La méthode employée par les DRAFPIC pour engager la modification à marche forcée des cartes des formations est un exemple éloquent de lean management ou management « maigre » qui demande aux salariés d’être les auteurs de la dégradation de leurs conditions d’exercice. Les enseignants sont consultés pour supprimer ou réduire des formations insuffisamment insérantes, sur la base de données hautement contestables. Par la suite, ils devront se prononcer, en toute autonomie et dans la concertation, pour reconduire ou non des « formations secondaires de spécialisation professionnelle ». Devenir infiniment malléables, « adaptables », accepter les torsions et être les opérateurs de sa propre soumission aux « besoins des entreprises », voilà ce que la réforme de la voie pro prépare.
Mais le ministère du travail a tout prévu, l’action n°7 du livret « comment mieux coopérer avec les LP » propose aux « collaborateurs d’entreprise » de devenir « professeurs associés » en lycée professionnel, recrutés en tant que contractuels par les rectorats, à mi-temps (324h annuelles d’obligation de service devant élèves) pour 3 ans renouvelable. Une aubaine pour les entreprises qui depuis le COVID peinent à recruter une main d’oeuvre suffisamment docile : des formations courtes, financées par l’Éducation nationale, pour préparer la ressource humaine, par les entreprises elle-même au gré des besoins.

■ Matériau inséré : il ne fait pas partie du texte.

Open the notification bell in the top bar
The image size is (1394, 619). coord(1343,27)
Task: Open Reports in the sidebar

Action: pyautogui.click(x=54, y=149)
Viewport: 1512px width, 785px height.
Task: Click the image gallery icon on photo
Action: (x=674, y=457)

Une aubaine pour les rectorats qui devront gérer « l’accompagnement RH » des enseignants sans poste à la suite des suppressions de sections.

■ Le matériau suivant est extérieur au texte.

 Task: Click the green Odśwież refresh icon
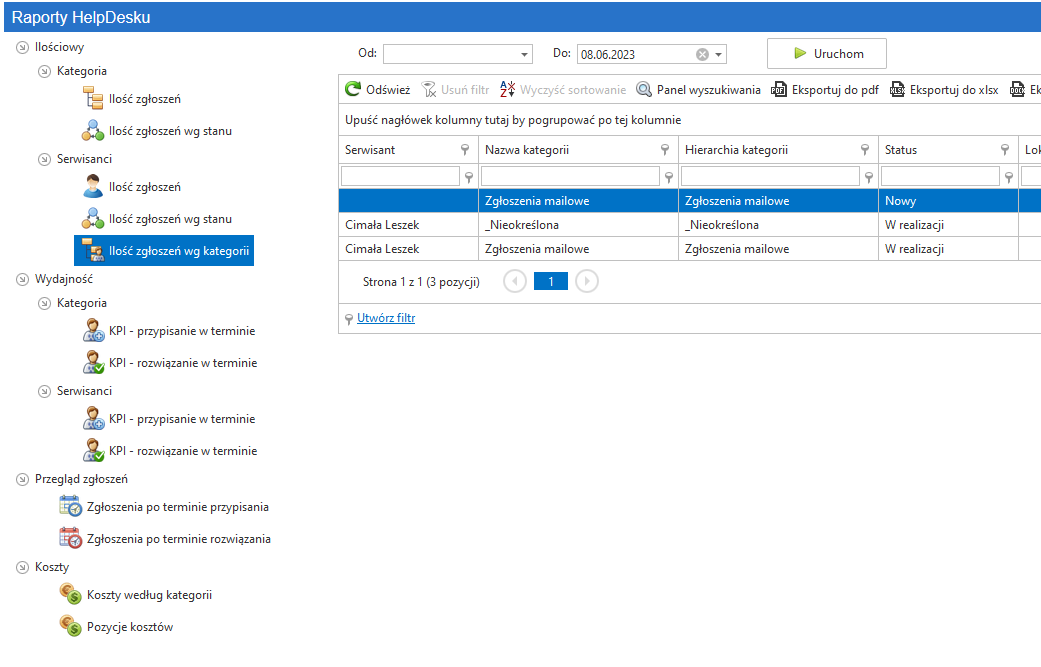pos(353,89)
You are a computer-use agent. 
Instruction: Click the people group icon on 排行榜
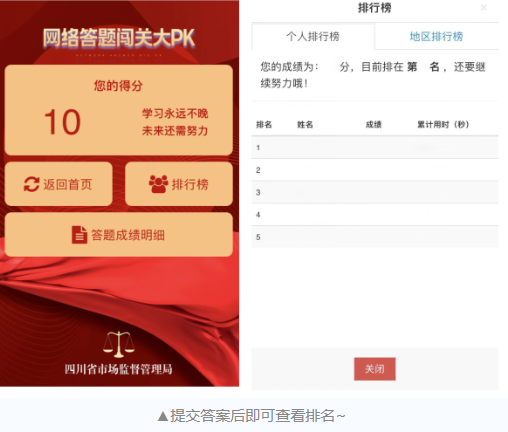(158, 184)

Quand l’école était jugée inadaptée, archaïque, créatrice de chômeurs : l’inversion du discours managérial.
M. Xavier Huillard, président de l’Institut de l’entreprise et PDG de Vinci, introduit la rencontre « Entretiens Enseignants-Entreprises » par ces mots : séduit par le « modèle américain », il se félicite des efforts de la France pour s’en approcher, notamment à travers « le resserrement des liens entre le monde enseignant et l’entreprise », une évolution qui produira « le meilleur pour la France » car « si l’éducation doit jouer un rôle majeur, c’est principalement par rapport à cette obligation d’employabilité ». Aux mêmes Rencontres deux ans plus tôt, l’ancien directeur de l’académie de Paris, Claude Michelet, clame aux enseignants de SES présents : “il faut bien préparer les enfants au monde de l’entreprise ! Vous, vous ne créez que des chômeurs” (2). L’anathème est connu, l’école est passéiste, archaïque, incapable de s’adapter, d’innover, de préparer les jeunes au monde (économique) de demain.
Entreprendre pour apprendre (EPA) est un programme soutenu par des fondations d’entreprise, certaines régions et académies, et par le MEDEF. Il aide les enseignants à créer des mini entreprises « porteuses de projets » avec un comité de direction constitué d’élèves. La démarche ne se limite pas à distiller l’esprit d’entreprise dans les établissements scolaires, « elle dynamise la classe, motive les élèves, les prépare au marché du travail et offre un moyen de lutter contre l’échec scolaire », pas moins ! Mais rien ne suggère que l’enthousiasme est feint ou que le bénéfice est plus important qu’un projet de classe sur la solidarité, la culture, l’éducation artistique, l’éducation aux médias…
Inversion du discours managérial : l’amour de l’entreprise, la croyance aveugle dans la capacité de celle-ci à éduquer la jeunesse, le dogme de l’innovation, tout le discours entrepreneurial qui nous plombe depuis 10 ans est officiellement dépassé. Dorénavant, c’est l’école qui vient au chevet de l’entreprise.